Does TfidfVectorizer identify n-grams using python regular expressions?
This issue arises while reading the documentation for scikit-learn TfidfVectorizer, I see that the pattern to recognize n-grams at the word level is token_pattern=u'(?u)\b\w\w+\b'
. I am having trouble seeing how this works. Consider the bi-gram case. If I do:
In [1]: import re
In [2]: re.findall(u'(?u)\b\w\w+\b',u'this is a sentence! this is another one.')
Out[2]: []
I do not find any bigrams. Whereas:
In [2]: re.findall(u'(?u)\w+ \w*',u'this is a sentence! this is another one.')
Out[2]: [u'this is', u'a sentence', u'this is', u'another one']

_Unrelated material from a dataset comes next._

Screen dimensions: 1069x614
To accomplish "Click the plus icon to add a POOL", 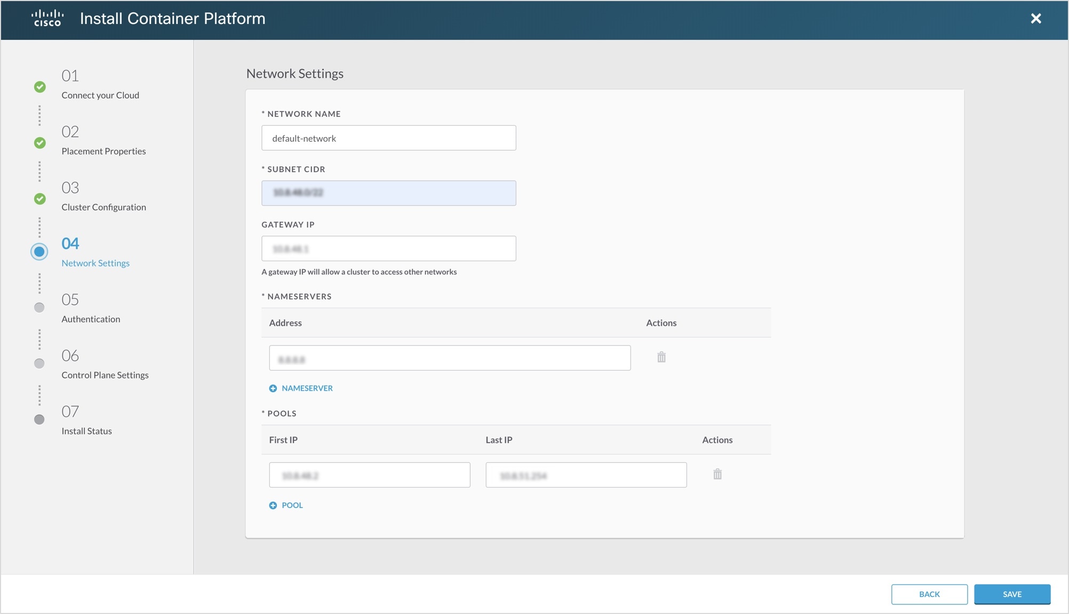I will pos(273,505).
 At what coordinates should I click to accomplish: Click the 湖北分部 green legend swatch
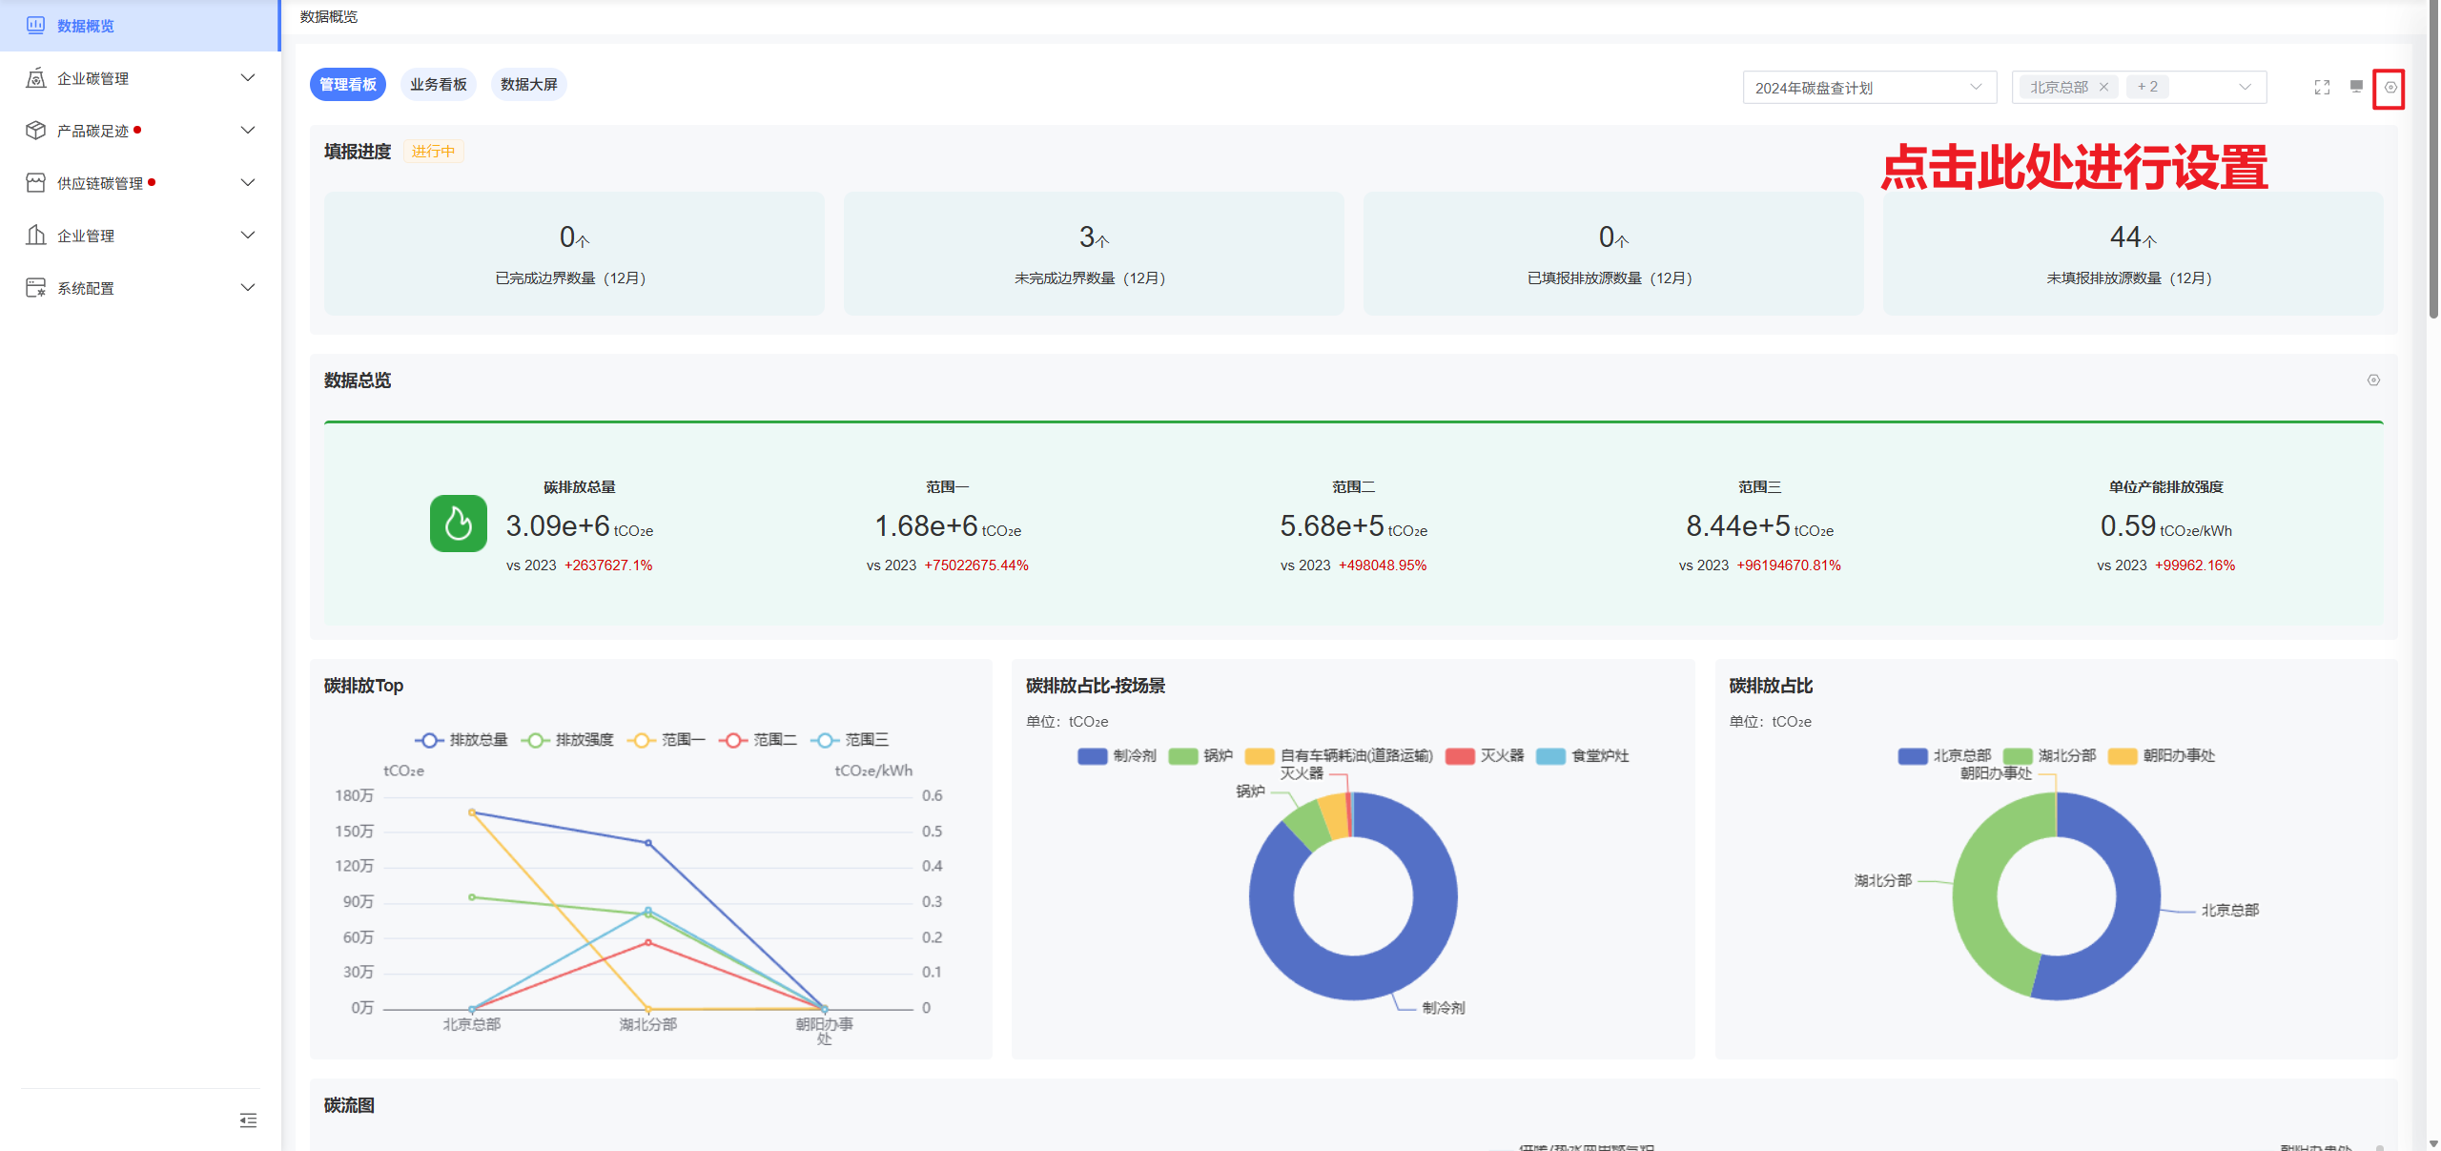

finds some (but not all, e.g. u'is a'
and all other even count bigrams are missing). What am I doing wrong in interpreting the \b
character function?
Note:
According to the regular expression module documentation, the \b
character in re is supposed to:
\b Matches the empty string, but only at the beginning or end of a word. A word is defined as a sequence of alphanumeric or underscore characters, so the end of a word is indicated by whitespace or a non-alphanumeric, non-underscore character.
I see questions addressing the issue of identifying n-grams in python (see 1,2), so a secondary question is: should I do this and add joined n-grams before feeding my text to TfidfVectorizer?